Reading the Merriam Webster Dictionary Backwards
September 13, 2014 Saturday
blog address: Readingthedictionarybackwards.blogspot.com
email: ishmaelish36@blogspot.com
You can find my other blog of pediatric anecdotes, poetry, artwork and literature at ishmaelish36.blogspot.com
The letter "W" has 43 pages of words; a little different from the "X's."
Weltanschauung \velt' en shung\ [German velt world, anschauung view]
literally one's world view ('a comprehensive conception of the world').
A word that, to me, draws up feelings of longing and memories, long lost dreams. What was the Weltanschauung of one's innocent life as a four year old? In grade school? The air, the light had a certain quality, a pervasive warmth, my home had a certain loving glow…joyful and hopeful All was new.
It reminds me of a book written about, I think, the wonderfully productive time of a culmination of the arts and literature in Austria and Europe in general in the late 1800's…the book was beautifully titled with the word fin de siecle (Vienna), pertaining to this time and culture and it always sounded so exciting and romantic to me. It was the atmospheric Weltanschauunng of that time of renaissance.
In my dry, Bob Newhart style of humor, I have used this word for decades as an almost 100% failed joke…no other philosophy majors to appreciate the subtlety of this insight (sarcasm here)…When someone asks me to write a brief note to someone, an opinion perhaps, I will look up, pen in hand, and say casually, "How do you spell Weltanschauung?" See what I mean?
mental apathy or depression caused by comparison of the actual state of the world with an ideal state. A mood of sentimental sadness.

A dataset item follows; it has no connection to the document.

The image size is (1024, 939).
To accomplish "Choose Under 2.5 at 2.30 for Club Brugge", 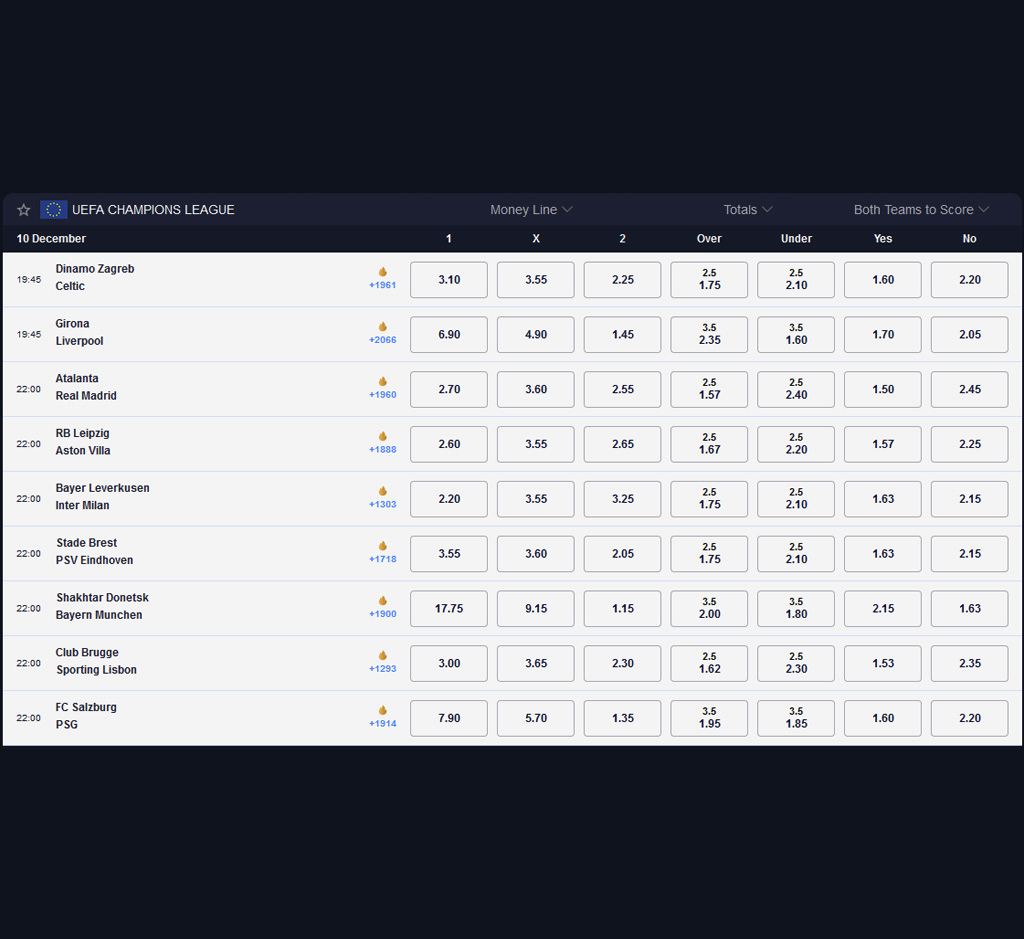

Of course, this word is diametrically opposed to the beautiful connotations of Weltanschuaang. I worked with Dr. Hal Winters, a gray haired, elderly African-American pediatrician, an exact replica of Bill Cosby (with extra poundage) when I was in the Public Health Service in inner city Paterson for two years after my residency. I could fill a small book with his humor. We saw a lot of alcohol and drug abuse and we would sometimes just sit back in our cramped, dilapidated office in the middle of this poverty and squalor and talk about the state of the world. I said to Hal, "The problem with drugs and alcohol is that it distorts your view of reality." He looked around the room, at the chipped plywood doors, the peeling paint, the water stained ceiling as the constant stream of poor children from the Public Housing walked by, looked at me with a wry smile and said, "And we wouldn't want to distort reality."